As for the ongoing efforts, join Rafael Uzcátegui and Provea next Sunday as they move the auxiliary space of the humanitarian crisis to the Centro Cultural Chacao, where, together with a group of local NGOs, they will host a homage to Bob Marley. A concert with the motto Rise for your Rights and, as the poster advertises, garantizada luz con planta electrica, electric power in the form of light (and music), will be guaranteed by a small, mobile, power-generating station.


[i] “Economic Sanctions as Collective Punishment: The Case of Venezuela” is a report by Mark Weisbrot and Jeffrey Sachs, released very recently in April, 2019. It was picked up by Fox News and other news outlets.

[ii] CodeVida is the organization advocating for the right to healthcare access, and Provea is an organization working with human rights activists throughout Venezuela.

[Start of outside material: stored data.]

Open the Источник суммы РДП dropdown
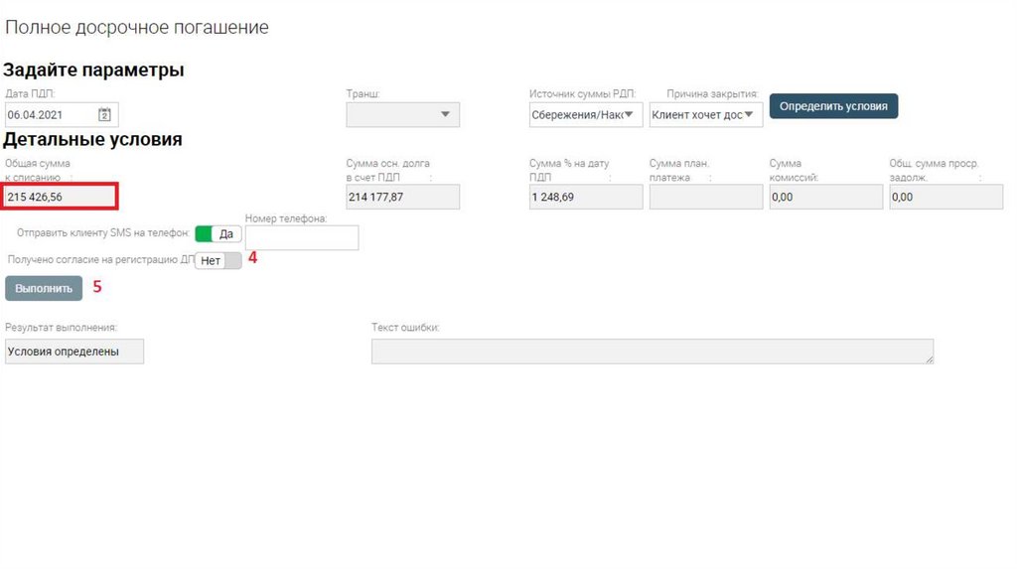Viewport: 1017px width, 570px height. pos(586,114)
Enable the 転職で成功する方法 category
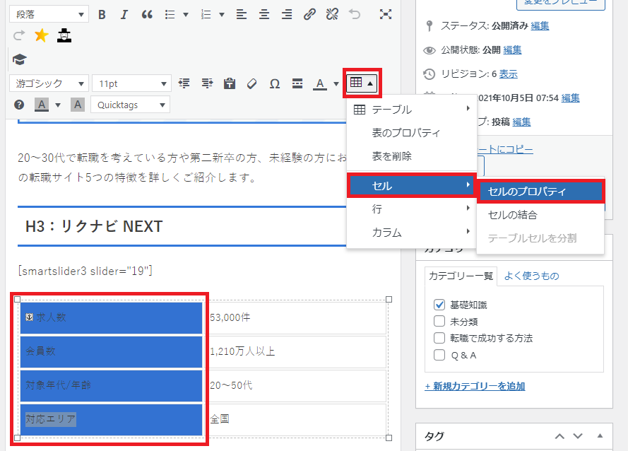The image size is (628, 451). tap(439, 338)
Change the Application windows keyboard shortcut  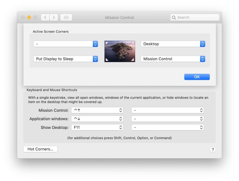pyautogui.click(x=97, y=119)
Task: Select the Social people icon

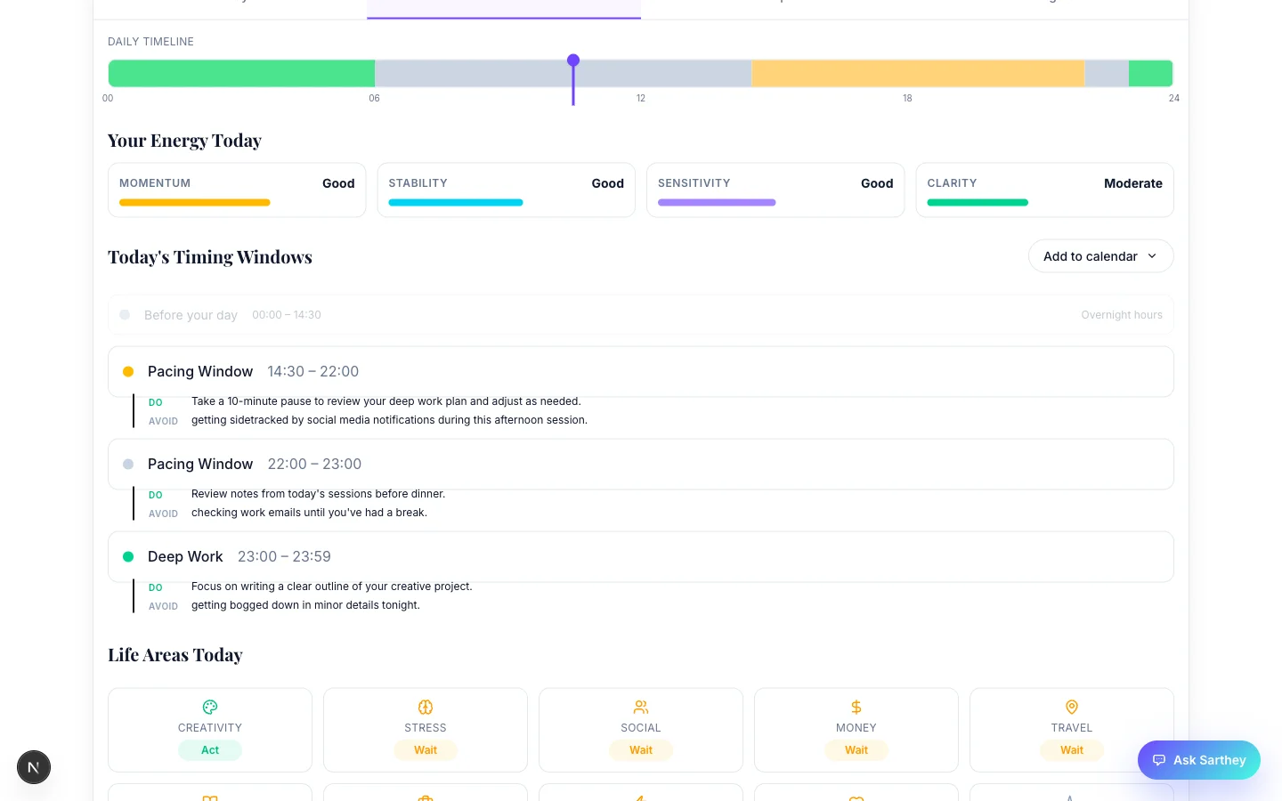Action: click(x=640, y=707)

[iii] Some of the twitter accounts I follow are @NicolasMaduro, @jguaido, @SecPompeo, @AmbJohnBolton, @_Provea, @codevida, and @fanzinero, among many others.

[iv] Aid Workers: I use the term to describe all actors, local and foreign, since categories are difficult to define and NGOs, government institutions, foreign aid organizations, and others all prepare for recovery.

[v] Humanitarian Ecosystem: A Combination of Weizman's "humanitarian present" and Smirl's "auxiliary space."

[vi] Collateral damage as defined by E. Weizman: Collateral is structural rather than accidental. It is in the collateral – flood or blood – that a government – divine or human – can demonstrate, indeed exercise, its power.

[vii] Collective punishment: Defined by the Geneva and Hague international conventions.

[viii] Situated data: A notion based on feminist STS and critical data studies.

[ix] Provisional status of risk categories in the analysis of institutional risk assessment by Sheila Jasanoff.


Casey, N., Koettl, C., & Acosta, D. (2019, March 10). Footage contradicts U.S. claim that Maduro burned aid convoy.The New York Times. Retrieved from https://www.nytimes.com/2019/03/10/world/americas/venezuela-aid-fire-video.html

Dillon, L., Lave, R., Mansfield, B., Wylie, S., Shapiro, N., Chan, A. S., & Murphy, M. (2019). Situating data in a Trumpian era: The environmental data and governance initiative. Annals of the American Association of Geographers, 109(2), 545–555. https://doi.org/10.1080/24694452.2018.1511410

Jasanoff, S. (2012). Science and public reason. Routledge.

Redfield, P. (2011). Cleaning up the Cold War: Global humanitarianism and the infrastructure of crisis response. The MIT Press.

Weisbrot, M., & Sachs, J. (2019).Economic sanctions as collective punishment: The case of Venezuela. Center for Economic and Policy Research (CEPR). https://cepr.net/images/stories/reports/venezuela-sanctions-2019-04.pdf

Smirl, L. (2008). building the other, constructing ourselves: Spatial dimensions of international humanitarian response. International Political Sociology, 2(3), 236–253. https://doi.org/10.1111/j.1749-5687.2008.00047.x

Weizman, E. (2011). The least of all possible evils: Humanitarian violence from Arendt to Gaza. Verso.